2021-02-01 18:34:44

by Jianxiong Gao

[permalink] [raw]
Subject: [PATCH V2 3/3] Adding device_dma_parameters->offset_preserve_mask to NVMe driver.

NVMe driver relies on the address offset to function properly.
This patch adds the offset preserve mask to NVMe driver when mapping
via dma_map_sg_attrs and unmapping via nvme_unmap_sg. The mask
depends on the page size defined by CC.MPS register of NVMe
controller.

Signed-off-by: Jianxiong Gao <[email protected]>
---
drivers/nvme/host/pci.c | 19 +++++++++++++++++--
1 file changed, 17 insertions(+), 2 deletions(-)
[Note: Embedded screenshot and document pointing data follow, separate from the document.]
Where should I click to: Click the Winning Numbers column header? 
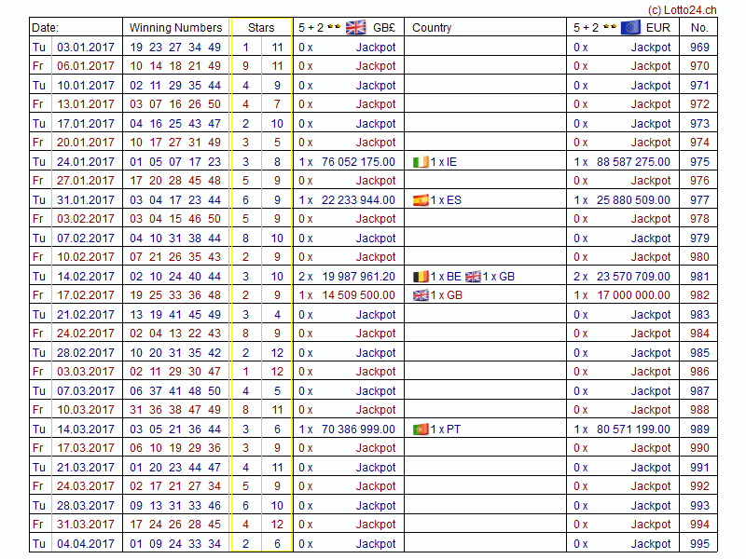pos(175,28)
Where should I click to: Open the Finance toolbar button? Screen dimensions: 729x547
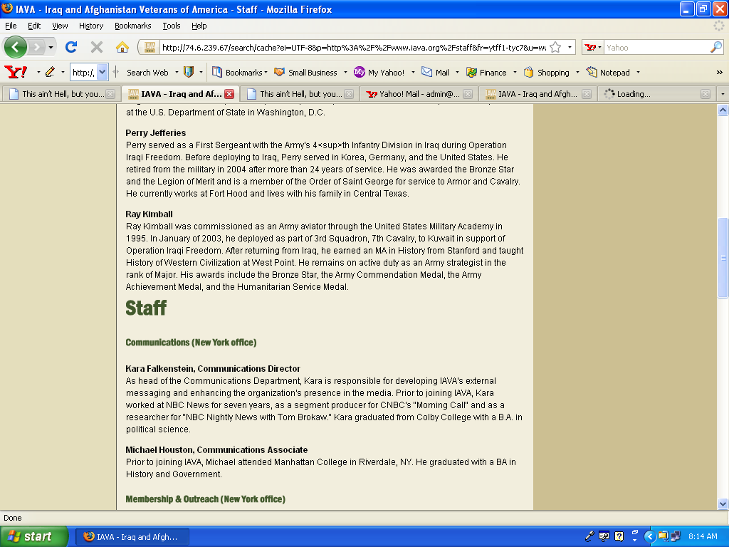point(486,73)
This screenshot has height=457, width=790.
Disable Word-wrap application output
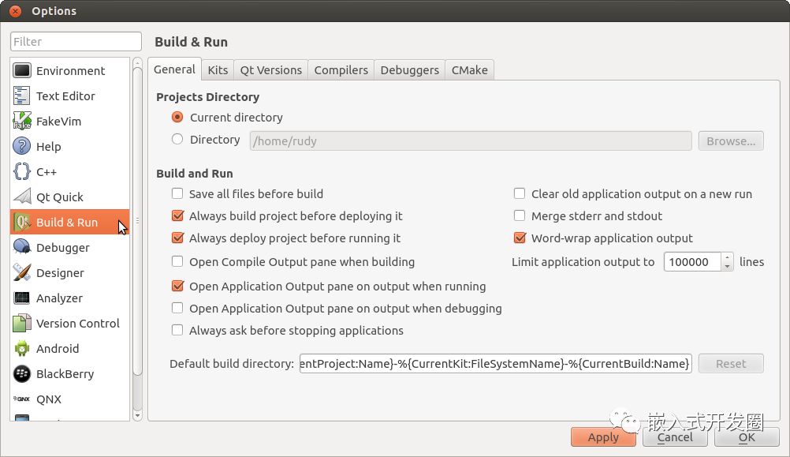(520, 238)
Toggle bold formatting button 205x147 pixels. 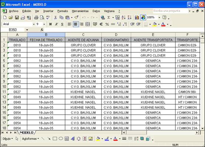(x=50, y=24)
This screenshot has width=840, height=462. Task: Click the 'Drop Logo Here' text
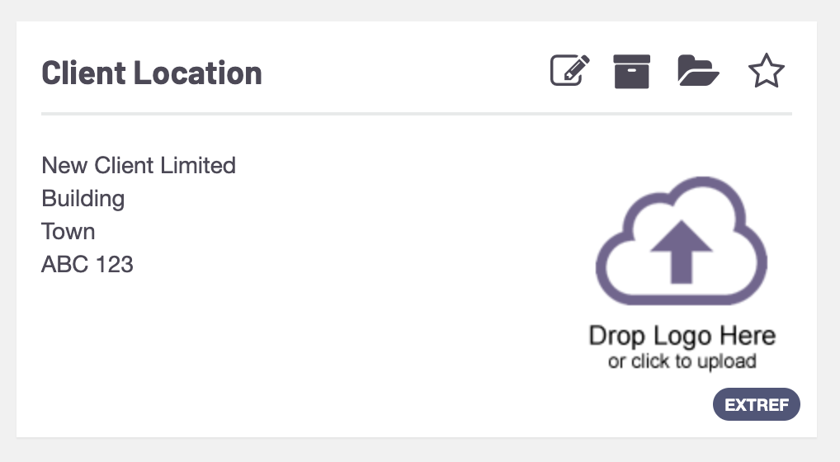click(682, 337)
diff --git a/drivers/nvme/host/pci.c b/drivers/nvme/host/pci.c
index 81e6389b2042..30e45f7e0f75 100644
--- a/drivers/nvme/host/pci.c
+++ b/drivers/nvme/host/pci.c
@@ -580,12 +580,15 @@ static void nvme_free_sgls(struct nvme_dev *dev, struct request *req)
static void nvme_unmap_sg(struct nvme_dev *dev, struct request *req)
{
struct nvme_iod *iod = blk_mq_rq_to_pdu(req);
-
+ if (dma_set_min_align_mask(dev->dev, NVME_CTRL_PAGE_SIZE - 1))
+ dev_warn(dev->dev, "dma_set_min_align_mask failed to set offset\n");
if (is_pci_p2pdma_page(sg_page(iod->sg)))
pci_p2pdma_unmap_sg(dev->dev, iod->sg, iod->nents,
rq_dma_dir(req));
else
dma_unmap_sg(dev->dev, iod->sg, iod->nents, rq_dma_dir(req));
+ if (dma_set_min_align_mask(dev->dev, 0))
+ dev_warn(dev->dev, "dma_set_min_align_mask failed to reset offset\n");
}

static void nvme_unmap_data(struct nvme_dev *dev, struct request *req)
@@ -842,7 +845,7 @@ static blk_status_t nvme_map_data(struct nvme_dev *dev, struct request *req,
{
struct nvme_iod *iod = blk_mq_rq_to_pdu(req);
blk_status_t ret = BLK_STS_RESOURCE;
- int nr_mapped;
+ int nr_mapped, offset_ret;

if (blk_rq_nr_phys_segments(req) == 1) {
struct bio_vec bv = req_bvec(req);
@@ -868,12 +871,24 @@ static blk_status_t nvme_map_data(struct nvme_dev *dev, struct request *req,
if (!iod->nents)
goto out_free_sg;

+ offset_ret = dma_set_min_align_mask(dev->dev, NVME_CTRL_PAGE_SIZE - 1);
+ if (offset_ret) {
+ dev_warn(dev->dev, "dma_set_min_align_mask failed to set offset\n");
+ goto out_free_sg;
+ }
+
if (is_pci_p2pdma_page(sg_page(iod->sg)))
nr_mapped = pci_p2pdma_map_sg_attrs(dev->dev, iod->sg,
iod->nents, rq_dma_dir(req), DMA_ATTR_NO_WARN);
else
nr_mapped = dma_map_sg_attrs(dev->dev, iod->sg, iod->nents,
rq_dma_dir(req), DMA_ATTR_NO_WARN);
+
+ offset_ret = dma_set_min_align_mask(dev->dev, 0);
+ if (offset_ret) {
+ dev_warn(dev->dev, "dma_set_min_align_mask failed to reset offset\n");
+ goto out_free_sg;
+ }
if (!nr_mapped)
goto out_free_sg;

--
2.27.0


2021-02-01 18:58:47

by Andy Shevchenko

[permalink] [raw]
Subject: Re: [PATCH V2 3/3] Adding device_dma_parameters->offset_preserve_mask to NVMe driver.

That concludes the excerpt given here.